EXTRAIT SOURCE =
____________

En Suisse, Finlande, Suède, etc., autant dire des pays qu’on se plait à présenter généralement comme des « démocraties apaisées » (A. Grosser), plus de six partis sont représentés au sein de leurs parlements nationaux. La Grande-Bretagne, modèle tant vanté du two party system, est passé depuis quelques années au multipartisme. Au plan supranational, nous observons qu’une pléiade de groupes parlementaires siège au Parlement européen. Une telle diversité trouve son origine, bien sûr, dans les effets de la crise économique conjoncturelle depuis 2007-2008, mais le multipartisme n’est pas né avec ladite crise.

Riche de luttes, de crises successives, de conflits entre factions, l’Europe et chacune de ses composantes possèdent une culture politique nationale, une mémoire collective qui conserve en sa doxa collective les anciens conflits et les irrédentismes du passé. Nonobstant, les cultures et systèmes partisans propres aux pays ne forment pas une juxtaposition de cas particuliers. Au contraire, la lutte et les conflits des classes concernent toutes les nations, même les plus « apaisées » comme la Suisse et la Suède. Dans le même laps de temps, la querelle séculaire de l’Eglise et de l’Etat provoquait ses effets conflictuels dans les pays de tradition catholique à l’instar des tensions agrariennes dans les pays scandinaves et les pays du centre de l’Europe.


Ces facteurs ont façonné une européisation des consciences partisanes inspirée par le keynésianisme triomphant. Dans les partis de gauche, le keynésianisme se caractérise par la croyance supérieure en le caractère inéluctable de l’Etat régulateur, de l’Etat Providence, de l’Etat omniscient pour régler tous les problèmes propres aux nations et propres aux questions supranationales se posant aux Etats membres de l’Union européenne.


A tort, de Gaulle affirmait que le principal problème de la France consistait en ce que la gauche "déteste l'Etat" quand "la droite est en dehors de la Nation" (cf. la biographie de J. Lacouture, tome II, p. 208). Oui, le général avait grand tort. Gauche et droite s'entendent sur leur amour sacral de l'Etat. Ce résidu de keynésianisme se nourrit d'une voie unique, l'Etat, seule voie qui leur permet d'espérer concrétiser leur caractère vain, éphémère et qui caractérise leur goût pour l'autorité par l'exercice (éphémère, bis repetita) du pouvoir : "Les hommes, dans toutes les sociétés, même quand il protestent contre l'ingérence du pouvoir, déclarent la haïr et réclament la liberté, ont mis leur espérance et leur foi dans l'Etat : c'est finalement de l'Etat qu'ils attendent tout." (Autopsie de la révolution, 1969, p. 196). Ce parfait résumé illustre la conscientisation d'une décision politique qui, assumée par des abandons de souveraineté intime et collective à la fois de la part des personnels politiques, génère dans ses substrat toute une grille de lecture elle-même unique.

____________

DONNÉES EXTRAITES =
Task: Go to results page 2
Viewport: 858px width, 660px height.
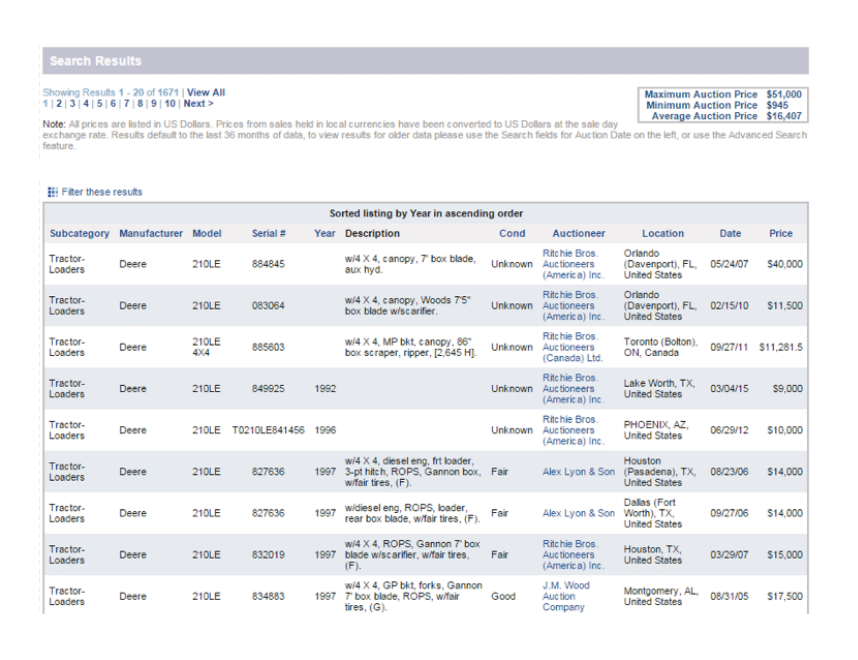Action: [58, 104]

____________

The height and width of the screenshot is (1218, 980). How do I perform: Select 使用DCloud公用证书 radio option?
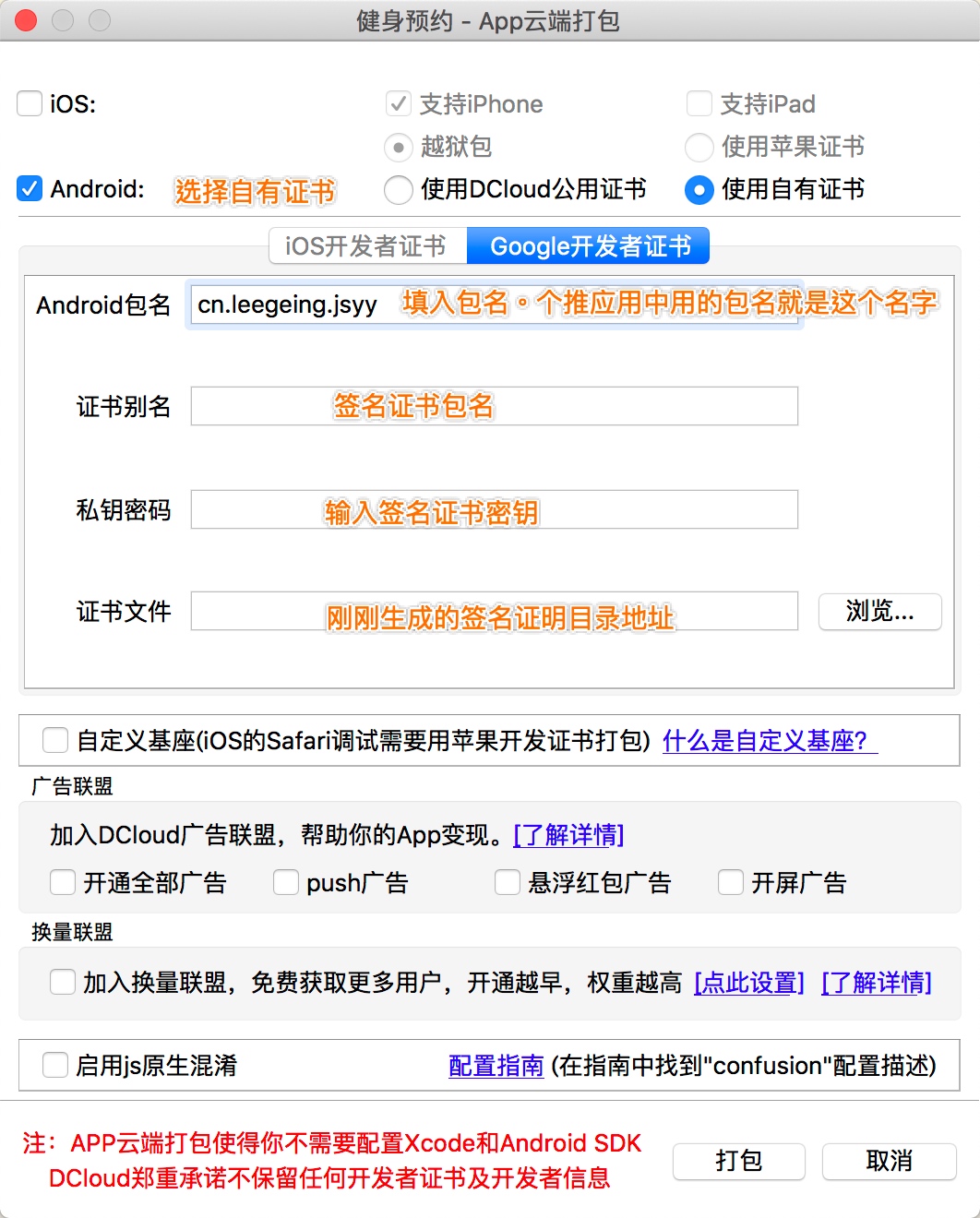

____________

CONSIGNE 1 = D'après le texte sur le multipartisme en Europe, quel pays, longtemps cité en modèle du bipartisme, est passé au multipartisme ces dernières années ?
CONSIGNE 2 = Poursuivez le texte sur le multipartisme en Europe à partir de sa dernière phrase.

RÉPONSE 1 = La Grande-Bretagne.

RÉPONSE 2 =
 
A vrai dire, le keynésianisme est devenu le seul horizon d’attente des organisations politiques situées à gauche, en France. L’impasse libérale, comme ils aiment à caractériser l’adversaire de droite, est une stricte illusion d’optique, une déréalisation de la ligne politique suivie. Les partis de droite, pour la plupart, se trouvent dans la même option de gouvernance étatique. Le libéralisme est constitutionnel dans le mode de gouvernement, le choix de l’activité démocratique fondée sur la représentation et la source des relations entre les organes représentatifs, administratifs et judiciaires. Pour le reste, la vue libérale politique et économique ne s’est pas imposée dans la sphère publique, sinon par reflets évanescents dans quelques postures éthérées et éparses de quelques personnels politiques. Au contraire, elle recule. Bien entendu, il faut aussi remarquer que la démocratie-chrétienne française s’est elle aussi fondue dans le keynésianisme. L’illusion politique française a, en parallèle, placé la et le politique comme une quasi-religion instituée, notamment en hypertrophiant les querelles et conflictualités religion/laïcisation, catholicisme/protestantisme, christianisme/judaïsme, république/monarchie, conservatisme/socialisme anciens.

De la Restauration (1814-1830) à la IVème République, les partis ont fait florès. Ils se sont succédé sur autant d’options qu’il y avait de postes pour des hommes voulant les pourvoir, mais à la condition ultime de la défense prétendue du "service de l'Etat" (condition à vrai dire d'adoubement entre les uns et les autres, et qu'importe ici le camp). La Vème République a tenté, selon les vœux du général de Gaulle, de stabiliser le vivier partidaire. Rien de probant ! Les partis se sont conçus tels des fédérations de courants comportant des luttes intestines entre tendances distinctes (SFIO-PS, PCF-LCR, UDR-RPR-UMP versus UDF, etc.), démontrant s’il en était besoin leur profusion « participant de la vitalité de la démocratie », comme se plaisent à l’affirmer des éditorialistes et politologues atteints la belle cécité inestimable pour noyer tous les dispositifs alternatifs, notamment la démocratie (radicale), l’autonomie de la société par rapport à la politique, l’approfondissement d’une éventuelle prise en charge des individus (autonomes) eux-mêmes de la chose publique en faveur de leur propre gouvernement pour l’administration du bien commun.

Hélas ! la vanité des idéologies a passé un grand coup de torchon sur les principes actifs de la liberté authentique, autant formelle, individuelle et collective soutenue par une chimie humaine active.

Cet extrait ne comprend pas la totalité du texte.